I tend to agree with others that external libs would be better for apps that
really want to deal with all this.
I have covered why this is not a good idea for Mattias query.
>
> Looking logically, I'm not sure about the BOOST_ENABLED and
BOOST_DISABLED flags you propose
The idea for the BOOST_ENABLED & BOOST_DISABLED is based on DPDK power
library which allows to enable boost.
Allow user to select lcores where BOOST is enabled|disabled using MACRO or
API.
May be there is confusion, so let me try to be explicit here. The intention of
any `rte_get_next_lcore##` is fetch lcores.
Hence with new proposed API `rte_get_next_lcore_exntd` with `flag set for
Boost` is to fetch lcores where boost is enabled.
There is no intention to enable or disable boost on lcore with `get` API.
- in a system with multiple possible
> standard and boost frequencies what would those correspond to?
I now understand the confusion, apologies for mixing the AMD EPYC SoC
boost with Intel Turbo.
Thank you for pointing out, we will use the terminology `
RTE_GET_LCORE_TURBO`.
That still doesn't clarify it for me. If you start mixing in power management
related functions in with topology ones things will turn into a real headache.
Can you please tell me what is not clarified. DPDK lcores as of today has no
notion of Cache, Numa, Power, Turbo or any DPDK supported features.
The initial API introduced were to expose lcore sharing the same Last Level
Cache. Based on interaction with Anatoly, extending this to support multiple
features turned out to be possibility.
Hence, we said we can share v2 for RFC based on this idea.
But if the claim is not to put TURBO I am also ok for this. Let only keep cache
and NUMA-IO domain.
What does boost or turbo correspond to? Is it for cores that have the feature
enabled - whether or not it's currently in use - or is it for finding cores
that are
currently boosted? Do we need additions for cores that are boosted by 100Mhz
vs say 300Mhz. What about cores that are in lower frequencies for
power-saving. Do we add macros for finding those?
Why are we talking about feq-up and freq-down? This was not even discussed in
this RFC patch at all.
What's also
> missing is a define for getting actual NUMA siblings i.e. those
sharing common memory but not an L3 or anything else.
This can be extended into `rte_get_next_lcore_extnd` with flag `
RTE_GET_LCORE_NUMA`. This will allow to grab all lcores under the same
sub-memory NUMA as shared by LCORE.
If SMT sibling is enabled and DPDK Lcore mask covers the sibling
threads, then ` RTE_GET_LCORE_NUMA` get all lcore and sibling threads
under same memory NUMA of lcore shared.
Yes. That can work. But it means we are basing the implementation on a fixed
idea of what topologies there are or can exist.
My suggestion below is just to ignore the whole idea of L1 vs L2 vs NUMA - just
give the app a way to find it's nearest nodes.
Bruce, for different vendor SoC, the implementation of architecture is
different. Let me share what I know
1. using L1, we can fetch SMT threads
2. using L2 we can get certain SoC on Arm, Intel and power PC which is like
efficient cores
3. using L3 we can get certain SoC like AMD, AF64x and others which follow
chiplet or tile split L3 domain.

**Do this:**
Answer these questions from the thread above.
(a) Which terminology does the reply state will be used instead of boost?
(b) If turbo is left out, which two features does the writer propose keeping?
(c) In the list of what different cache levels allow, what can be fetched using L1?

**Stored records:**
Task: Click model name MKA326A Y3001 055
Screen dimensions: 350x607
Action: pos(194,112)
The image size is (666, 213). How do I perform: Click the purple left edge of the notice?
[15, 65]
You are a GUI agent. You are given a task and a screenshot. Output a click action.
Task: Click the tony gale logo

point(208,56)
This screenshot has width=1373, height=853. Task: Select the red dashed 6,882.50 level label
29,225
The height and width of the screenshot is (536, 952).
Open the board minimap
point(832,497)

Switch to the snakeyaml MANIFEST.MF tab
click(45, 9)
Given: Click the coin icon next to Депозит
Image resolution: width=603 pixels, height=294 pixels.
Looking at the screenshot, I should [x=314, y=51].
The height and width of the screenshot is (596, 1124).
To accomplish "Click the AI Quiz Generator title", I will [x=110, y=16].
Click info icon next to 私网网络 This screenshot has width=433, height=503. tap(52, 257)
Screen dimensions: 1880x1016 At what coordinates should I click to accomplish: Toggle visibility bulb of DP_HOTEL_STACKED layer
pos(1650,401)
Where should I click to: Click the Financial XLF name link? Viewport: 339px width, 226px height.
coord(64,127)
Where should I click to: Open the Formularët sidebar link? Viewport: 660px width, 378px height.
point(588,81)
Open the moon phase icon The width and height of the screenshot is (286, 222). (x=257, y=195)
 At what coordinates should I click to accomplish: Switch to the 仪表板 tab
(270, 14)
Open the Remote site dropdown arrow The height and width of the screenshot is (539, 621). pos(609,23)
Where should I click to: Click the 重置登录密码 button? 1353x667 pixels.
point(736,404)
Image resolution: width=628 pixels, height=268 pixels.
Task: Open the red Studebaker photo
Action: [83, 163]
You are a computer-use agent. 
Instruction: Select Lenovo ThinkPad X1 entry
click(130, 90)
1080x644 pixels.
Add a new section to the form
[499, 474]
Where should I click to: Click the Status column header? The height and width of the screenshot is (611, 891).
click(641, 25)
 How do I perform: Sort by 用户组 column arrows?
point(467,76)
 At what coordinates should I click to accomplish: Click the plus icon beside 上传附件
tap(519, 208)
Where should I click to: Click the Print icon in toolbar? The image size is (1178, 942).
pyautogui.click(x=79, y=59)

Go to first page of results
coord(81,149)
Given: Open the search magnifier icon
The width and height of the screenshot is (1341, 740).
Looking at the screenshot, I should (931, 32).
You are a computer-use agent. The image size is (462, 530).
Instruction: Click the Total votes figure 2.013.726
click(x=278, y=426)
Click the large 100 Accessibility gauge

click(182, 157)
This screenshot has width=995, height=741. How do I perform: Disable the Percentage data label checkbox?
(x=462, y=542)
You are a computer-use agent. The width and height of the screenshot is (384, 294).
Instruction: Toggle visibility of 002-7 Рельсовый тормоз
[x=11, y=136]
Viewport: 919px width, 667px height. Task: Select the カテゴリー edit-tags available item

**Response:**
(a) `RTE_GET_LCORE_TURBO`
(b) Cache and the NUMA-IO domain
(c) SMT threads